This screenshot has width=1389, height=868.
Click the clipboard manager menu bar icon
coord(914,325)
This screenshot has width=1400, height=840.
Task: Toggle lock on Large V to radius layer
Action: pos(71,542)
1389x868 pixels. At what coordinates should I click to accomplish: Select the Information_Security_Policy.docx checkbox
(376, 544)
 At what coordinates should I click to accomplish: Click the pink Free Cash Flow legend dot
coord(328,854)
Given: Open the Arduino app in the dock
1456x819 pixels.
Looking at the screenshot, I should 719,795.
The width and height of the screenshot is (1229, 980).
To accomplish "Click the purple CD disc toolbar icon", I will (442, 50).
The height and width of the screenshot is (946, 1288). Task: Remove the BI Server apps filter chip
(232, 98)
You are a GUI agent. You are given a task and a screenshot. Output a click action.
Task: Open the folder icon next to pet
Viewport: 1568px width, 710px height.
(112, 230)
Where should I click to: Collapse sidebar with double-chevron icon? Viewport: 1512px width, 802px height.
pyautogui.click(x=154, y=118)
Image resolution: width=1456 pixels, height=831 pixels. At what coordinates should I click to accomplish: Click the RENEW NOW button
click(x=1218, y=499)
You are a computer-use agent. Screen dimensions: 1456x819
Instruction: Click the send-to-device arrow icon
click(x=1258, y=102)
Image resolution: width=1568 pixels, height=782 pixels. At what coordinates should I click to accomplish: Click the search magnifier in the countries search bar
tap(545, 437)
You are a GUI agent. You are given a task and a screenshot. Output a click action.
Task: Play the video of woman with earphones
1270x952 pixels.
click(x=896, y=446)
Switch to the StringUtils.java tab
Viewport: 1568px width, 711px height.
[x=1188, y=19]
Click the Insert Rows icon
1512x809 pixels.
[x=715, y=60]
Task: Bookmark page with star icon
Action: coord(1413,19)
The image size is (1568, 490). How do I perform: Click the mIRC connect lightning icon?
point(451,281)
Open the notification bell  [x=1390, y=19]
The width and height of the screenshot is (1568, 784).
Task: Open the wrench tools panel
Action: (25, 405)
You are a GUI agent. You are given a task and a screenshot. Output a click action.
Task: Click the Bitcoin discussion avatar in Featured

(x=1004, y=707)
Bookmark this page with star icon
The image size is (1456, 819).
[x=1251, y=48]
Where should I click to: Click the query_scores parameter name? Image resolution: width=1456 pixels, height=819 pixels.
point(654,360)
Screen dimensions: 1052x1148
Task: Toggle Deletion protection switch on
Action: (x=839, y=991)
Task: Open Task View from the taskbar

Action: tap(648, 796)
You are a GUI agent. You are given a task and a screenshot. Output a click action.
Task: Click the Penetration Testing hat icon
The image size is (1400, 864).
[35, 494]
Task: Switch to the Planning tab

- - - - - - -

EXERCISE DETAILS:
Print, exactly and only, the lines running from the one with "Task: Click the Penetration Testing hat icon" to the end of the data above.

TASK RESPONSE:
Task: Click the Penetration Testing hat icon
The image size is (1400, 864).
[35, 494]
Task: Switch to the Planning tab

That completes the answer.